- **ОТРЫВОК ТЕКСТА**
==================================================
В первом же авторском вступлении сообщается, что собравшиеся в доме “слушают разгул русской зимы”. “Какая-то вьюга поднялась над нами…” — говорит чуть позже одна из главных героинь.

Ключевая интрига первого действия — нежелание Зои скрывать больше от людей правду об отце.

“Снова раздали анкету, — сообщает она матери. — Кто, что, когда и почему. Спрашивают про отца”.

“Он умер”, — отстраненно повторяет мать.

“Я не могу больше лгать, мамочка, — отвечает дочь. — Столько раз, столько раз… Через это я поступила в институт, стипендию получила, 
овладела дружбой товарищей. Ведь это все кража, мамочка…”

“Нынче все не без пятнышка, Зоя, — мрачно отвечает мать. — Только одни таскают на плечах, другие прячут за пазухой…”

Зоя показывает матери письмо от отца, невскрытое. (Это Леонов шлет своим героям письма от себя, уехавшего в 20-м.)

“Спрячем его в огонь, дочка”, — советует мать. И они сжигают письмо.

Таковы реалии жизни в Советской России. Дальше — гуще.

Появляется Степан Сыроваров, тот самый отец семейства и “директор чего-то”.

Коллизия усложняется очередной излюбленной леоновской (изначально — библейской) темой: Степан и эмигрировавший Порфирий — родные братья (это у Леонова еще с “Барсуков” пошло, когда страна раскололась ровно пополам, прямо через семью братьев Рахлеевых). То есть Степан Сыроваров живет с женой родного брата и со своей племянницей.

Этот Сыроваров наперебой с женою начинает буквально сыпать перченой антисоветчиной.

“Благополучие страны измеряется количеством проливаемых там женских слез”, — говорит Степан.

“Сверхпартийные доклады читаете, а дома говорите такие скользкие вещи”, — отвечает Катерина.

“…Ты стал совершать уйму подозрительных телодвижений, — продолжает она, — рвешь какие-то бумаги по ночам, ведешь телефонные разговоры на ужасно благонамеренные темы, явно в расчете на третье лицо…”

“Ходят слухи, что научились подслушивать через электрическую лампочку, а ты…” — сквозь зубы отвечает муж.

Вскоре появляется подруга Зои Валька, тоже сообщает много интересных вещей: “А у нас сосед — жуткий доносчик”. Произносится как “а у нас в квартире газ”.

“Жильцы даже отравить его собирались коллективно, — продолжает Валька, — только боятся. Он сядет в коридоре на табуретку и все слушает, слушает с блокнотиком”.

Такой вот чудесный мир вокруг.

Далее, конечно, выясняется, что Сыроваров — герой отрицательный: положительным его Леонов сделать не мог никак, с такими-то речами.

Однако у зрителей уже было достаточно времени узнать, услышать, увидеть самих себя.

На том предприятии, что возглавляет Сыроваров, начинается проверка, и к ней имеет отношение некая Карякина. Сыроваров придумывает хитрый, вполне в духе времени, ход, чтобы избавиться от проверки: пишет ее сыну липовое анонимное письмо самого крамольного содержания — с явной надеждой, что письмо прочтут. Его, естественно, прочитывают “кому надо”, и к Карякиным приходят с обыском. Забирают сына, а Карякина вешается.
==================================================
- **ИСХОДНЫЕ ДАННЫЕ**
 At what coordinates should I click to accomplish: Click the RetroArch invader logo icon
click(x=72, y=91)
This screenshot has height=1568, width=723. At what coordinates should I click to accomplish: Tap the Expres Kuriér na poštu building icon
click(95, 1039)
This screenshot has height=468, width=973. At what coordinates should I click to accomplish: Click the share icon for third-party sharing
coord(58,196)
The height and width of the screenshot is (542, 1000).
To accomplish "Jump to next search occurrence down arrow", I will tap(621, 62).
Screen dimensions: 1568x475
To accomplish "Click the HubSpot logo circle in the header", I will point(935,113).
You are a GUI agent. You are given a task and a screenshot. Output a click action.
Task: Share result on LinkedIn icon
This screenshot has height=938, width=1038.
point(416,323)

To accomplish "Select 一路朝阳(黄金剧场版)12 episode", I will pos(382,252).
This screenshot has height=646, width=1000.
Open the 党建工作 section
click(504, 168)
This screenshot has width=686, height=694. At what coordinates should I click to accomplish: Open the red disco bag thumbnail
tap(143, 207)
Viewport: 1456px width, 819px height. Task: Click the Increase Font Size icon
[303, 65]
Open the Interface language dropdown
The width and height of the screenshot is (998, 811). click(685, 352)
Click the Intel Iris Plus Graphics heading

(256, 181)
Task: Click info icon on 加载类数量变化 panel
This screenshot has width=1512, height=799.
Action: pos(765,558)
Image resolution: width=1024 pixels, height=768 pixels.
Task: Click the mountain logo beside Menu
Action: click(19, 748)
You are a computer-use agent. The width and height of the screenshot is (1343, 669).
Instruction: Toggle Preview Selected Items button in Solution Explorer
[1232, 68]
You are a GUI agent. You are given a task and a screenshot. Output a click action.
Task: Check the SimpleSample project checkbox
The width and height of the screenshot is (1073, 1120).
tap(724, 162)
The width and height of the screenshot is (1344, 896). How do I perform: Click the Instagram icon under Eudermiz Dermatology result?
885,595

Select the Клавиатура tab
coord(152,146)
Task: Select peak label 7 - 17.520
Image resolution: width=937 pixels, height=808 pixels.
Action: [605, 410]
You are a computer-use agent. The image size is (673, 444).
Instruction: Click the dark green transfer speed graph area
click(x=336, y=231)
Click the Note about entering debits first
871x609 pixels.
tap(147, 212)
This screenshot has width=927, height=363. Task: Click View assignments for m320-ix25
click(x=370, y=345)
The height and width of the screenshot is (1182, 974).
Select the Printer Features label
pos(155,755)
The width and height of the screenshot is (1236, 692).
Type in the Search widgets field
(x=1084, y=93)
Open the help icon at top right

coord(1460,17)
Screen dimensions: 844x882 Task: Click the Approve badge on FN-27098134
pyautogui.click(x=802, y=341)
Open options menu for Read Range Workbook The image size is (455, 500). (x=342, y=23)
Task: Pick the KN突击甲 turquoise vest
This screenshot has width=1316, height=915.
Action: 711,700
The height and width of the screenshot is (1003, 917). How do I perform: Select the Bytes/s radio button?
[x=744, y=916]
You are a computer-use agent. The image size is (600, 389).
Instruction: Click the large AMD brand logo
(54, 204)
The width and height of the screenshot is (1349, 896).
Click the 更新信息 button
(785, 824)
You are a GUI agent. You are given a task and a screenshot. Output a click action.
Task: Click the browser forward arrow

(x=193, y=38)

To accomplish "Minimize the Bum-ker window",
==================================================
- **ЗАДАНИЯ К УПРАЖНЕНИЮ**
(a) Изложите содержание отрывка о пьесе Леонова в трех предложениях.
(b) Напишите продолжение отрывка о пьесе Леонова.
Строки представляют собой отдельный материал и к отрывку о пьесе Леонова не относятся.

- **ОТВЕТЫ ПО ПОРЯДКУ**
(a) Главная интрига первого действия заключается в нежелании Зои дальше скрывать правду об отце, и она вместе с матерью сжигает невскрытое письмо от него. Степан Сыроваров, родной брат эмигрировавшего Порфирия, живет с женой брата и племянницей и наперебой с женой высказывается антисоветски. Чтобы избавиться от проверки на своем предприятии, он пишет сыну Карякиной липовое анонимное письмо крамольного содержания, после чего у Карякиных проводят обыск, сына забирают, а Карякина вешается.

(b)
Степан Сыроваров тем временем уже собирается бежать за границу — он перевез туда в свое время крупную сумму денег, передав ее брату Порфирию, бывшему белогвардейцу.

Остаются последние дни до отъезда, и Степан Сыроваров весь на нервах.

Катерина тоже заражается неврозом своего мужа.

“…Почему вон там, в подъезде, стоит человек и не отрываясь смотрит на твои окна, почему? — спрашивает она мужа. — Вторые сутки. И у него черная повязка через глаз”.

“Прогресс, гримироваться научились…” — говорит Сыроваров.

Натуральное издевательство над Советской Россией, иначе не назовешь происходящее в пьесе.

Муж просит Катерину подойти к окну, незаметно, еще раз показать, где стоит незнакомец. И лучше не в полный рост, просит он. “Лучше пригнись и ползи на коленях…”

“Не хочу, я не хочу на коленях!” — взрывается жена, и это один из самых пронзительных и страшных моментов в пьесе.

“Люди не должны ползать, не должны! — кричит женщина. — Они тогда как грязь делаются, как грязь…”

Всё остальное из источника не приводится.